Erstellt am 11. Dezember 2013, 08:00

von Michael Pinter

Das Ende eines tapferen Kriegers. Michael Pinter über das tiefe Loch, in dem der SC Zagersdorf gefangen ist.

Am letzten Spieltag der abgelaufenen Hinrunde in der 2. Klasse Nord feierte der SC Zagersdorf den ersten Saisonsieg und gab damit die rote Laterne an Oslip ab – entsprechend groß war die Freude. Trotz dieses dringend benötigten Erfolgserlebnisses muss man die Situation der Kleinschweizer nüchtern betrachten, zwangsläufiger Schluss: In Zagersdorf ist der Wurm drin.

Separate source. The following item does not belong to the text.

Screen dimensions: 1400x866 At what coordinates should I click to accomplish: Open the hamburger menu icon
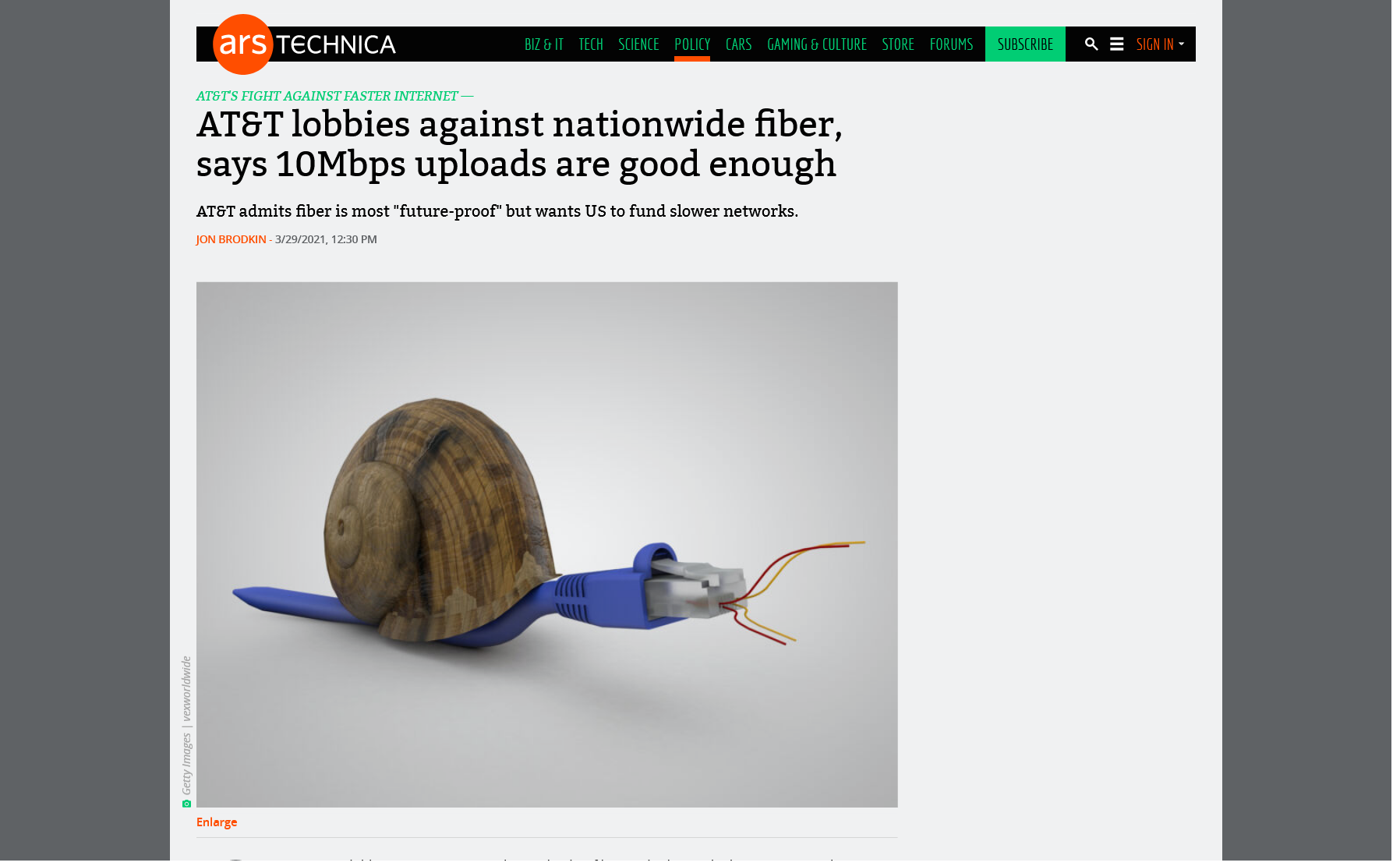click(x=1116, y=44)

Viele Spieler erscheinen zu Trainings und Spielen je nach Belieben, Coach Rupert Mattes klagte über eine miserable Trainingsbeteiligung und vermisste am Ende gar den Spaß an der Sache. Er forderte gravierende Änderungen in der Winterpause – und sorgte gleich einmal selbst für die erste: Am vergangenen Sonntag gab er auf. Ein einsamer Krieger, der den Spaß am Kämpfen verloren hat

Er legt die nahe Zukunft des Vereins ganz in die Hände der tapferen Funktionäre, die es wahrlich nicht leicht haben. Die geforderten Änderungen sind nämlich gar nicht so leicht umzusetzen. Sportlich attraktiv ist der SCZ für neue Spieler nicht wirklich.

Also holt man Legionäre oder Auswärtige, deren Absicht, einfach Fußball spielen zu wollen oder nur zum Abkassieren gekommen zu sein, zu hinterfragen ist. Läuft es dann in der Meisterschaft auch nicht rosig, verlieren die neuen Hoffnungsträger schnell die Lust. So läuft es in Zagersdorf bereits seit Längerem, einige Wenige stemmen sich gegen diesen Teufelskreis. Es bleibt ihnen zu wünschen, bald Erfolg zu haben.